> _SELECTED EXCERPT_:
######

Figure 1.4: Reading the first 10 rows

Note

To access the source code for this specific section, please refer to https://packt.live/2Ynb7sf.

You can also run this example online at https://packt.live/2BvTRrG. You must execute the entire Notebook in order to get the desired result.

In this sample, we have a visual representation of the information in the DataFrame. We can see that the data is organized in a tabular, almost spreadsheet-like structure. The different types of data are organized into columns, while each sample is organized into rows. Each row is assigned an index value and is shown as the numbers 0 to 9 in bold on the left-hand side of the DataFrame. Each column is assigned to a label or name, as shown in bold at the top of the DataFrame.

The idea of a DataFrame as a kind of spreadsheet is a reasonable analogy. As we will see in this chapter, we can sort, filter, and perform computations on the data just as you would in a spreadsheet program. While it's not covered in this chapter, it is interesting to note that DataFrames also contain pivot table functionality, just like a spreadsheet (https://pandas.pydata.org/pandas-docs/stable/reference/api/pandas.pivot_table.html).

Exercise 1.02: Indexing and Selecting Data

Now that we have loaded some data, let's use the selection and indexing methods of the DataFrame to access some data of interest. This exercise is a continuation of Exercise 1.01, Loading and Summarizing the Titanic Dataset:

  1. Select individual columns in a similar way to a regular dictionary by using the labels of the columns, as shown here:
    df['Age']

    The output will be as follows:

    0       22.0
    1       38.0
    2       26.0
    3       35.0
    4       35.0
            ... 
    1304     NaN
    1305    39.0
    1306    38.5
    1307     NaN
    1308     NaN
    Name: Age, Length: 1309, dtype: float64

    If there are no spaces in the column name, we can also use the dot operator. If there are spaces in the column names, we will need to use the bracket notation:

    df.Age

    The output will be as follows:

    0       22.0
    1       38.0
    2       26.0
    3       35.0
    4       35.0
            ... 
    1304     NaN
    1305    39.0
    1306    38.5
    1307     NaN
    1308     NaN
    Name: Age, Length: 1309, dtype: float64
  2. Select multiple columns at once using bracket notation, as shown here:
    df[['Name', 'Parch', 'Sex']]

    The output will be as follows:

    Figure 1.5: Selecting multiple columns

    Figure 1.5: Selecting multiple columns

    Note

    The output has been truncated for presentation purposes.

######

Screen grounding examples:
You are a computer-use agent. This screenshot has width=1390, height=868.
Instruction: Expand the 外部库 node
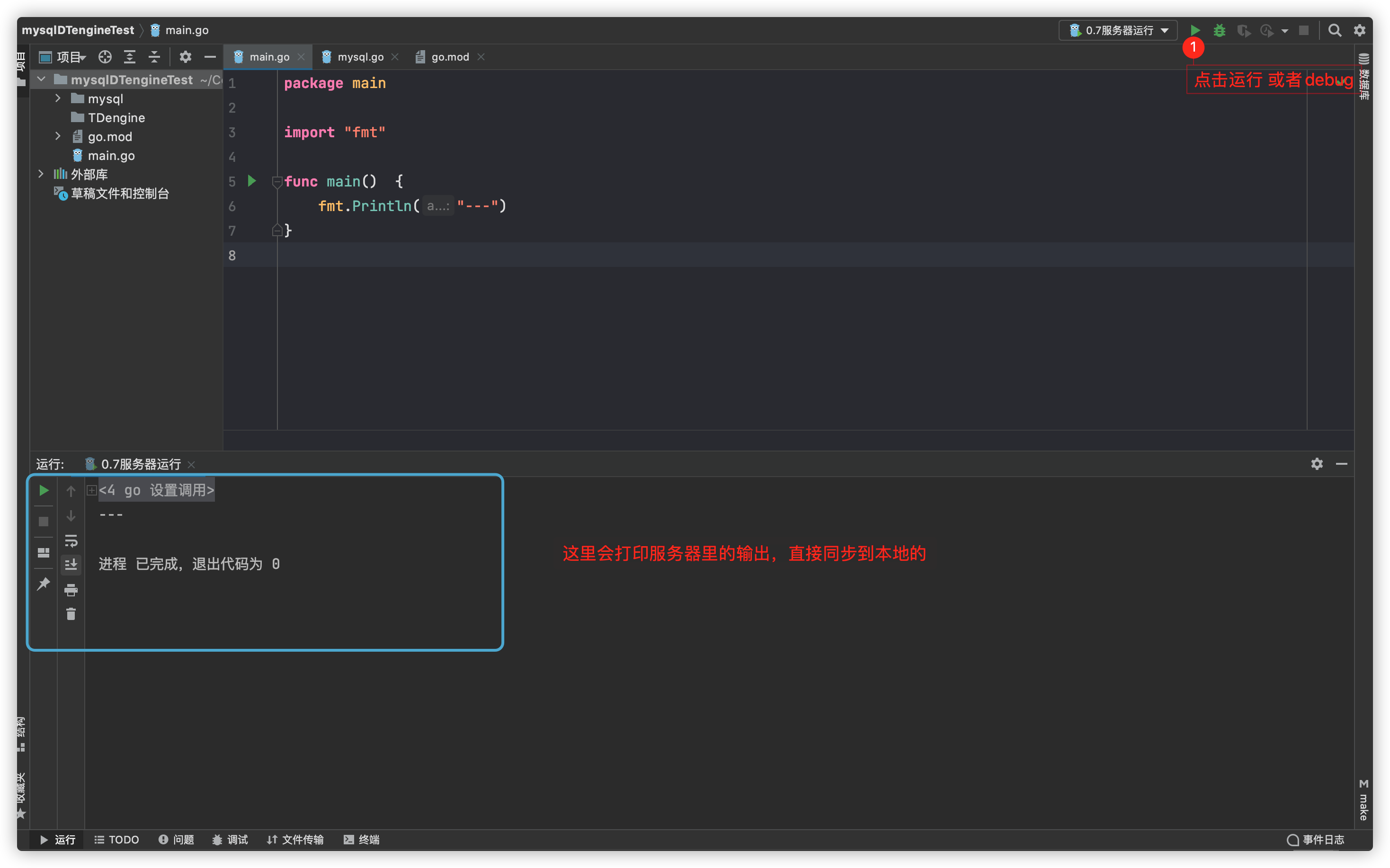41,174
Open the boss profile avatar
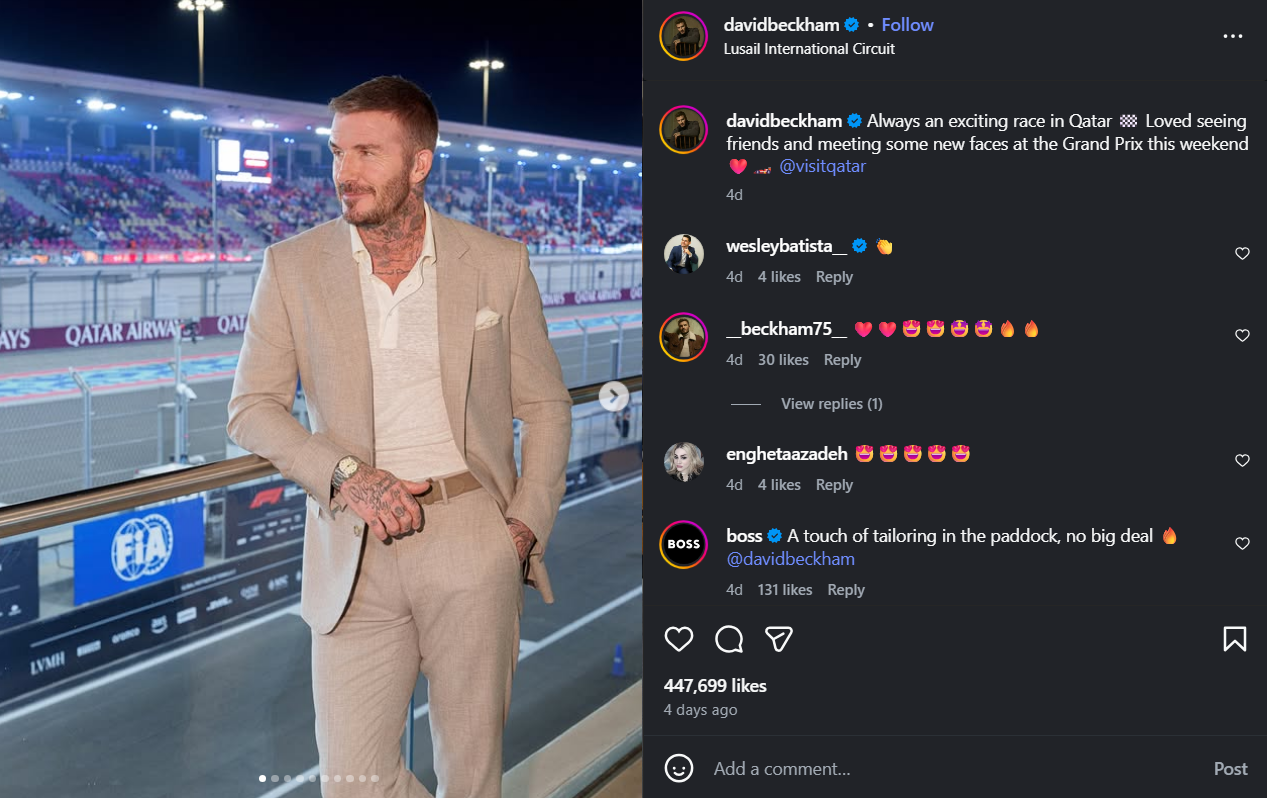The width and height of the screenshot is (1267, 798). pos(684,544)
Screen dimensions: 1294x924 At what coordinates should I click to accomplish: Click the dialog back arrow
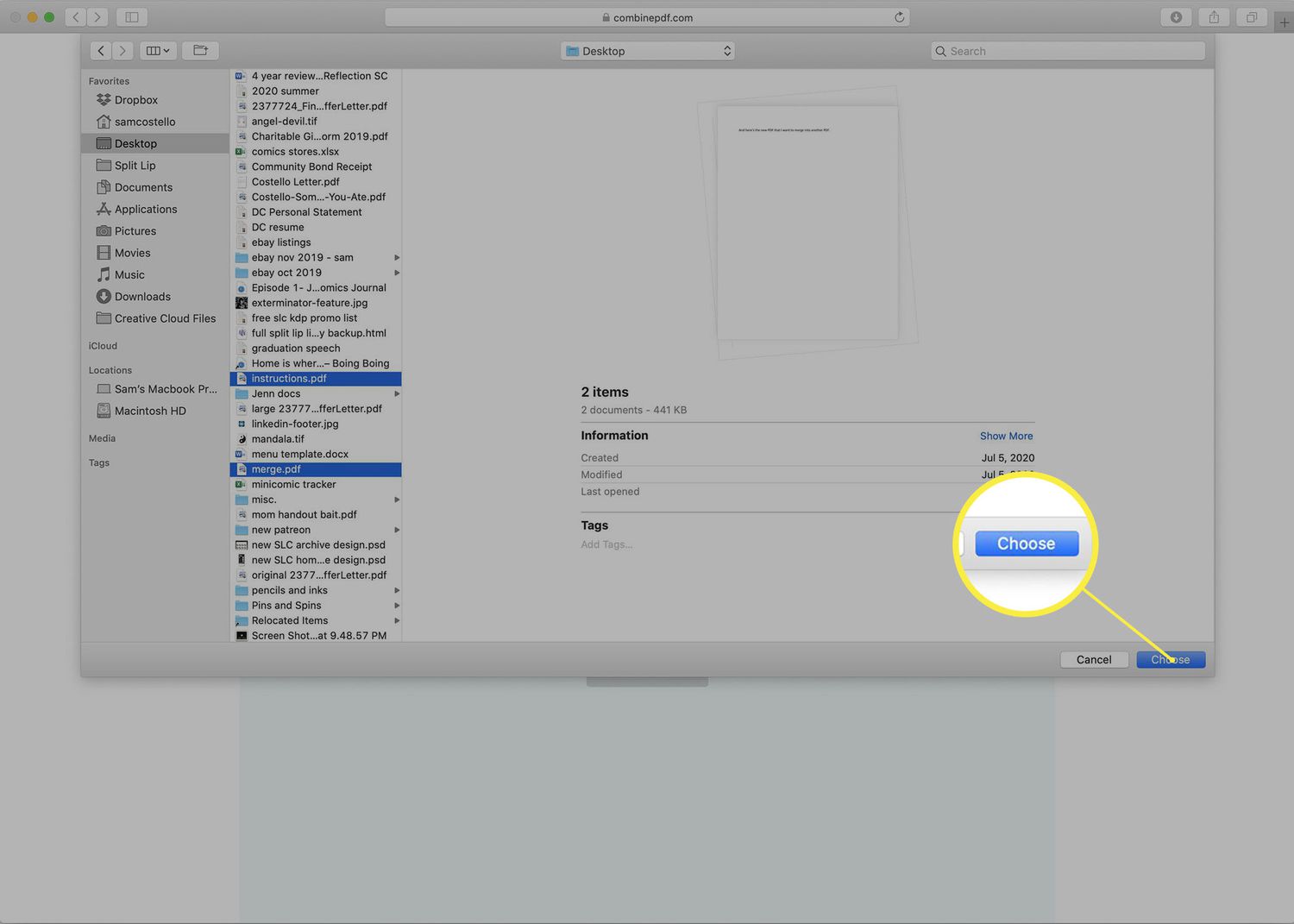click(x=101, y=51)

######

> _DIRECTIVE_: In the DataFrame excerpt, can you reproduce the part that starts with "To access the" and ends with "the desired result.", switching "entire" to "whole"?

> _THE COMPLETED TASK_:
To access the source code for this specific section, please refer to https://packt.live/2Ynb7sf.

You can also run this example online at https://packt.live/2BvTRrG. You must execute the whole Notebook in order to get the desired result.